I'm a city girl - born and raised in Phoenix, 6th largest city in the nation.
I'm in a village so small it has...nothing. Not a stoplight. Not a stop sign. Not a church, a bakery, or a school. It has houses, a cemetery, and a volunteer fire station.
I went out to walk Sam tonight. It's warmed up to 46 degrees (weird to get warmer after the sun goes down) so I was out in just a sweater and scarf. The snow has all melted, alas, but the streets were shining gold in the lamplight, wet with the rain. It glistened off the grass as we walked to the end of town. I stopped at the curve in the road and looked out. I could see the other little hilltop villages in the distance, windows gleaming warm through the night. Where the forest lay in between was complete, unbroken blackness, a gaping hole in the landscape where anything could lurk.
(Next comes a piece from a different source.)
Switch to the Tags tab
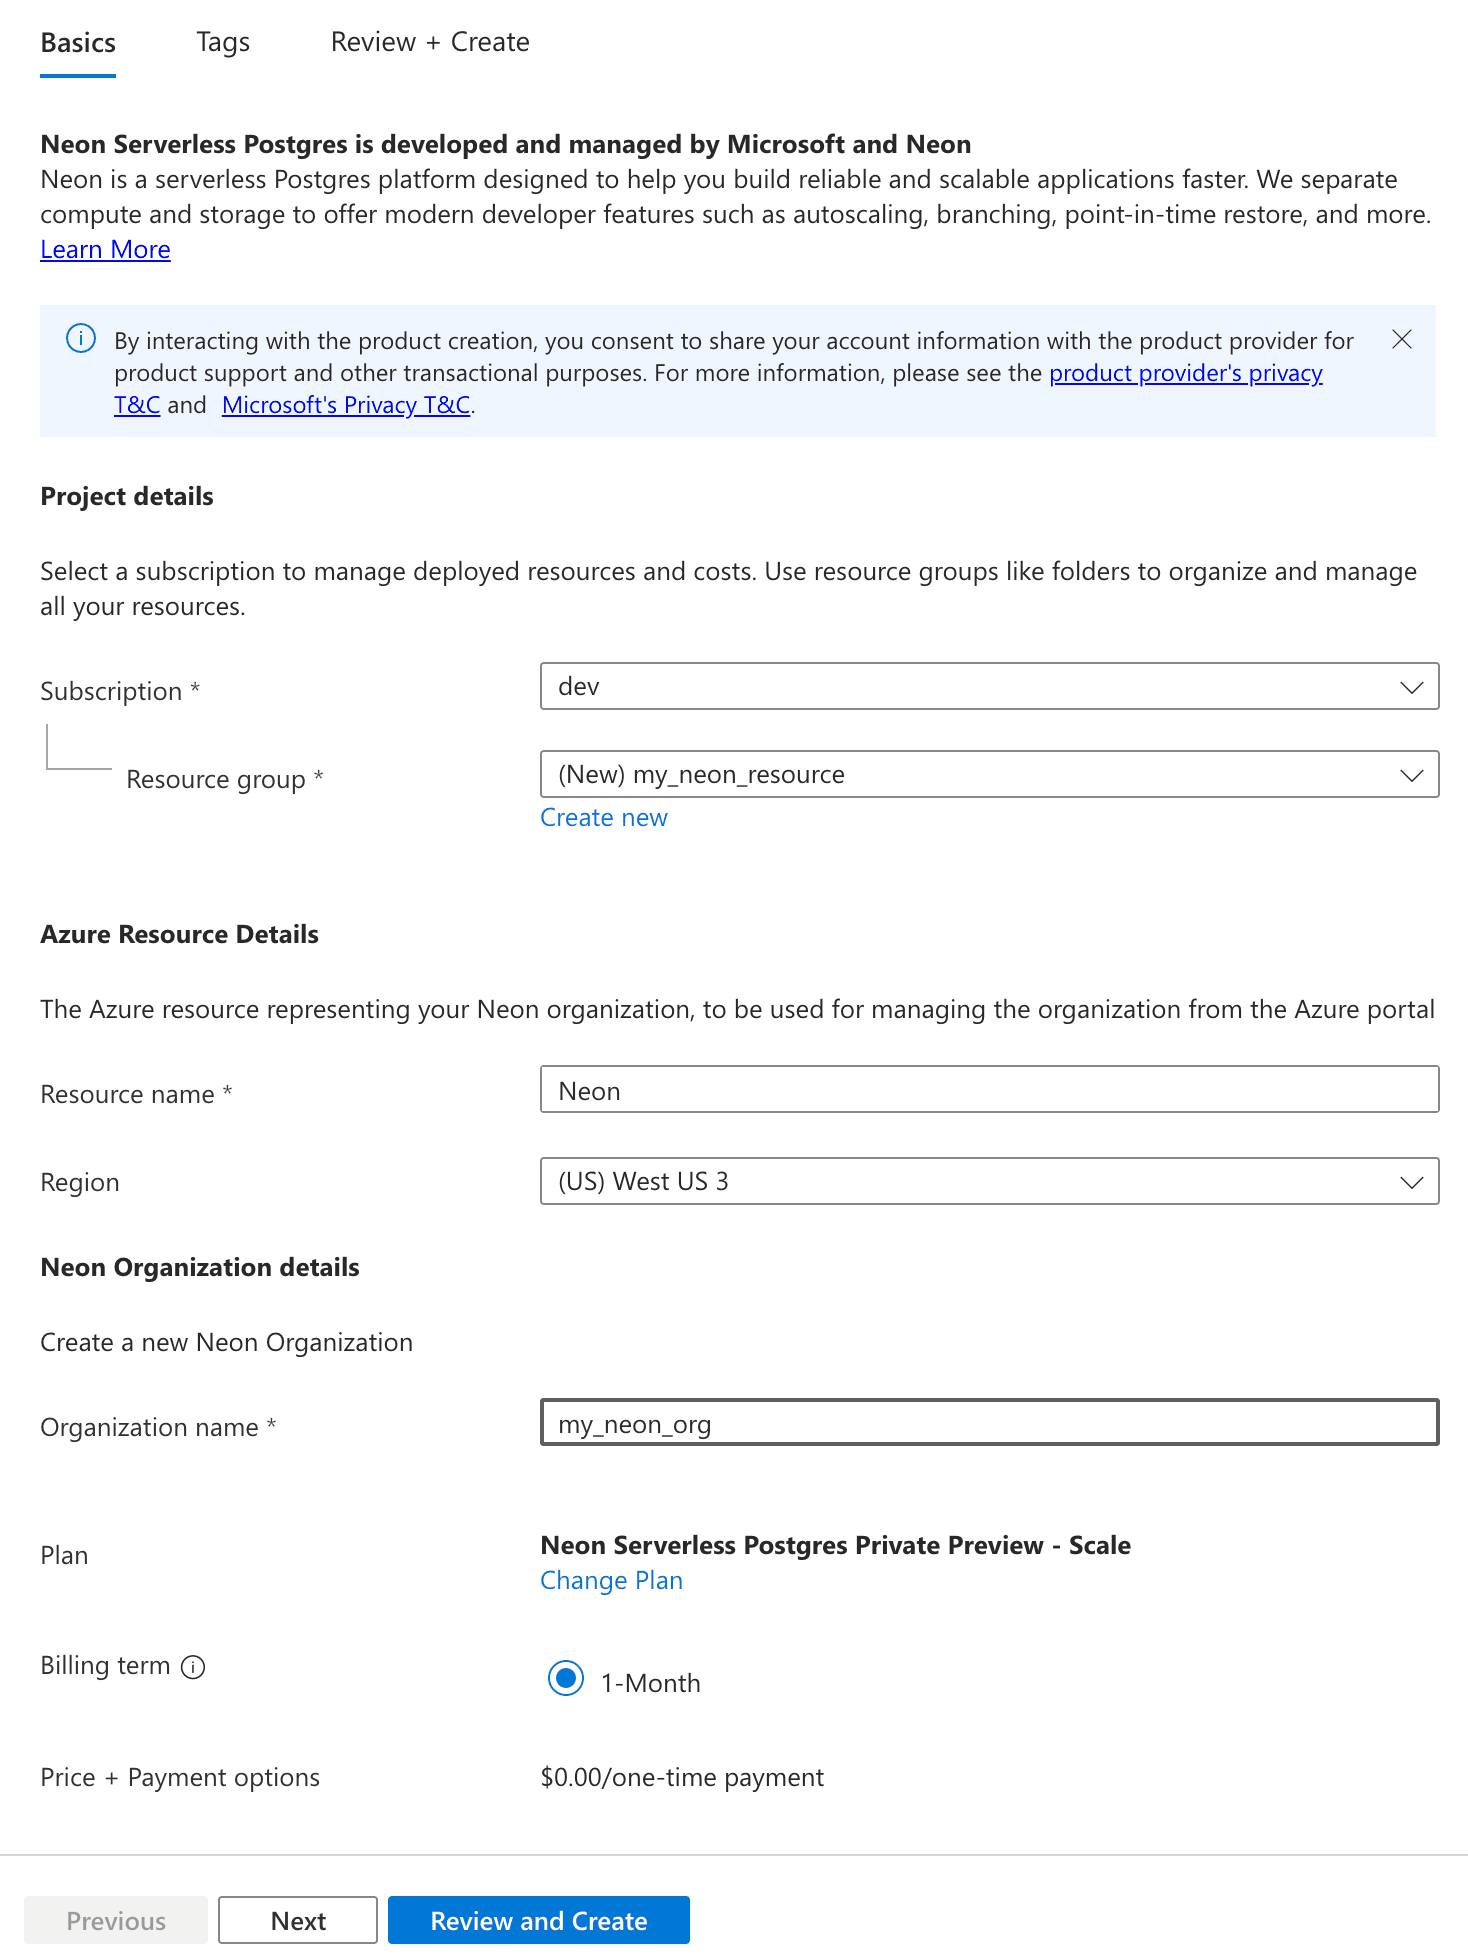The width and height of the screenshot is (1468, 1958). 222,42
Above, the sky was low and cloudy, and a faint smell of woodsmoke hung in the air, along with the rich aroma of wet soil.
The silence was heady as I stood and listened. No cars or trains, no dogs barking or tvs blaring, no crickets. The world echoed with stillness. You can't find that silence in the city, but out here, it's everywhere, soaking the darkness in it's deep quiet. Ahead, through a gap in the clouds, one star shared it's cold, blue light, twinkling in the black.
Moments of peace like that are rare, where the world stops and you breathe in and can only think of how great is the Creator, because the beauty of His creation drowns out everything with it's silent rejoicing.